D. N. : Pour le Rubens, c’est un tableau avec un beau sujet, un grand format, une œuvre authentique. Il y a néanmoins un point d’interrogation : il s’agit d’un Rubens de grande jeunesse, de la période de Mantoue, et non d’une période de maturité, qui serait plus immédiatement recherchée. Sa période de jeunesse a moins de visibilité, et l’estimation a été fixée en fonction de cela. Le marché nous dira si nous sommes dans les clous.
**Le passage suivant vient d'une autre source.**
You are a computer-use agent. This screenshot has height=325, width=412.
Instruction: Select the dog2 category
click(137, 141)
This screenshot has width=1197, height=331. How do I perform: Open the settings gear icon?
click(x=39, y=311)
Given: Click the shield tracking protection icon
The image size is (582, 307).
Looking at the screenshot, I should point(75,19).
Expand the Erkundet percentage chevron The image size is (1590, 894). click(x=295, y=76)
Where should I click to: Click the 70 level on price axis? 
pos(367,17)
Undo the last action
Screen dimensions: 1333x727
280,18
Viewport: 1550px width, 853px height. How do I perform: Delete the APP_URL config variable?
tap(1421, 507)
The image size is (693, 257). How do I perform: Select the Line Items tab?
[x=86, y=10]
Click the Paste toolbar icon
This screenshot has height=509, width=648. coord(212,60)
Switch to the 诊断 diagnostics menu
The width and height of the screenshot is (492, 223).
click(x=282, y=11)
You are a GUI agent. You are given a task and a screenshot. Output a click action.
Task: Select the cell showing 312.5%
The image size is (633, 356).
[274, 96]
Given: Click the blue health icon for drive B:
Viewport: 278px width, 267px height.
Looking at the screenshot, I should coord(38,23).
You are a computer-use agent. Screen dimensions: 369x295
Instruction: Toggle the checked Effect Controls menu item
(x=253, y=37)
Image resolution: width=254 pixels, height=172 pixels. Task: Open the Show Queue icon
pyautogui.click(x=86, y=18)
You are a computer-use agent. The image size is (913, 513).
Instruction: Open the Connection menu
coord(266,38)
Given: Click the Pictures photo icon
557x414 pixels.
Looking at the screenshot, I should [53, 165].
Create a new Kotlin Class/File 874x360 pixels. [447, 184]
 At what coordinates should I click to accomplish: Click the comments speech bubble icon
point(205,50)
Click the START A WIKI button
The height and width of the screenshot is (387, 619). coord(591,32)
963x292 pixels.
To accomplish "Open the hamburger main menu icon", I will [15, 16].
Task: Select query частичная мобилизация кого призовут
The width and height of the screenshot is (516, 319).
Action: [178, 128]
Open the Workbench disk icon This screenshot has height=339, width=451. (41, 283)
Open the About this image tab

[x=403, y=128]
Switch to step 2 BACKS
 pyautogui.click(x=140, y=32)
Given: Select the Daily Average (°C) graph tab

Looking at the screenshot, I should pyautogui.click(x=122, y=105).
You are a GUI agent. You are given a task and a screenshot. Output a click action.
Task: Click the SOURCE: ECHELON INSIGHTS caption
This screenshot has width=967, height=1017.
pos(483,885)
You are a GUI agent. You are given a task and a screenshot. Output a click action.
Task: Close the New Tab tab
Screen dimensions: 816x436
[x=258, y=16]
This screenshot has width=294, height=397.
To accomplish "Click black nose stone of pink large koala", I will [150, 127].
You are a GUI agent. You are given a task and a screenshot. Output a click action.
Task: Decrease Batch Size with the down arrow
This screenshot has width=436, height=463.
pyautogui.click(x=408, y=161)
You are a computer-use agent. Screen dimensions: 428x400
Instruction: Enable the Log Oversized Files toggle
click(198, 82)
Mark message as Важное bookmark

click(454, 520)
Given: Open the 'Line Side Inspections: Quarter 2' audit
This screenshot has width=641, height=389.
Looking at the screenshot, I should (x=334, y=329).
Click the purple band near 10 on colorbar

L’idée est de ne pas décourager les acheteurs potentiels et de leur laisser suffisamment d’espace pour se projeter, afin que le tableau fasse le meilleur prix possible. Fixer une estimation est toujours complexe.

D. Z. : Vous avez justement fait le choix de présenter le tableau d’Antonello dans son état, sans masquer ses lacunes. Ce parti pris dit-il quelque chose de l’évolution du goût des amateurs ?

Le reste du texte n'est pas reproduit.